EXERCISES:
**1)** In the massage therapy passage, how many massage, bodywork and somatic therapies or modalities do the terms "massage" and "massage therapy" describe?
**2)** Write the next part of the massage therapy passage, following on from its final sentence.

What is Massage Therapy?
Massage or
massage therapy are systems of structured palpation or movement of the
soft tissue of the body. (For simplicity’s sake, massage or massage therapy are often used interchangeably
throughout this website to describe more than 250 massage, bodywork and somatic therapies
or modalities.)
The massage system may include, but is not limited to, such techniques as, stroking,
kneading, gliding, percussion, friction, vibration, compression, passive or active
stretching within the normal anatomical range of movement; effleurage (either firm or
light soothing, stroking movement, without dragging the skin, using either padded parts
of fingertips or palms); petrissage (lifting or picking up muscles and rolling the folds
of skin); or tapotement (striking with the side of the hand, usually with partly flexed
fingers, rhythmic movements with fingers or short rapid movements of sides of the hand).

Saved data entries:
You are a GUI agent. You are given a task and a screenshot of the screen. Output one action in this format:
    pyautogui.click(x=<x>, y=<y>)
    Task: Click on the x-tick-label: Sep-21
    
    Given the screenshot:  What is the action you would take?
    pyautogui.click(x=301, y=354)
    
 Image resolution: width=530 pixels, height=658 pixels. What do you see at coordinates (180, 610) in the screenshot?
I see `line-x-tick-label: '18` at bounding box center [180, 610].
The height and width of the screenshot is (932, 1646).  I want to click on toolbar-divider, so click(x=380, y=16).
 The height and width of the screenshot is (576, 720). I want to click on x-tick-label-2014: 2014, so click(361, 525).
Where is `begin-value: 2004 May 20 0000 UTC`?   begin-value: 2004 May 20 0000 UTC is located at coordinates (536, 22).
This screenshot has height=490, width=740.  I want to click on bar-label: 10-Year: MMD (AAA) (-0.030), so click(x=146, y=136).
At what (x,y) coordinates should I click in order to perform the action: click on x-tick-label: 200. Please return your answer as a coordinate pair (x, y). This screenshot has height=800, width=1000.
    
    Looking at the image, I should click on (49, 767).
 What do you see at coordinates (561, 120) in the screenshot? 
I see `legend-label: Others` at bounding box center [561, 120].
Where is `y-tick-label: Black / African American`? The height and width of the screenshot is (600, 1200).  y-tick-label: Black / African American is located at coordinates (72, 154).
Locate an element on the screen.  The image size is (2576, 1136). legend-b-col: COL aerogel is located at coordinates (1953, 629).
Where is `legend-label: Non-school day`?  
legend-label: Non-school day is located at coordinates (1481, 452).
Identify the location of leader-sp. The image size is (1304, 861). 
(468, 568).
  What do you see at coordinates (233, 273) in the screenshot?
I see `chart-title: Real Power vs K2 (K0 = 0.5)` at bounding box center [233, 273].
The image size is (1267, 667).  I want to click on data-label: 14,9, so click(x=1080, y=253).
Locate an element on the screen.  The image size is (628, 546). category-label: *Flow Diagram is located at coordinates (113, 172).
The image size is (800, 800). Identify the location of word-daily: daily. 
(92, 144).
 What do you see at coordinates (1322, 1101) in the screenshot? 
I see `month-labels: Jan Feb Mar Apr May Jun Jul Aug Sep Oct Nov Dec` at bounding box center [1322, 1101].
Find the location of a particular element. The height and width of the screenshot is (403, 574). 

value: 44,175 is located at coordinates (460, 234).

EXERCISE RESPONSES:
**1)** More than 250.

**2)**
These techniques may be applied with or without the aid of lubricants, salt or herbal
preparations, hydromassage, thermal massage or a massage device that mimics or enhances
the actions possible by human hands. The purpose of the practice of massage is to enhance
the general health and well-being of the recipient. Massage does not include the diagnosis
of a specific pathology, the prescription of drugs or controlled substances, spinal
manipulation or those acts of physical therapy that are outside the scope of massage
therapy.
An outgrowth of massage and other systems is
bodywork, defined as various forms of
touch therapies that may use manipulation, movement and/or repatterning to affect
structural changes to the body.
Somatic means
of the body and is often used to denote a body/mind or whole-body
approach, as distinguished from a physiology-only perspective.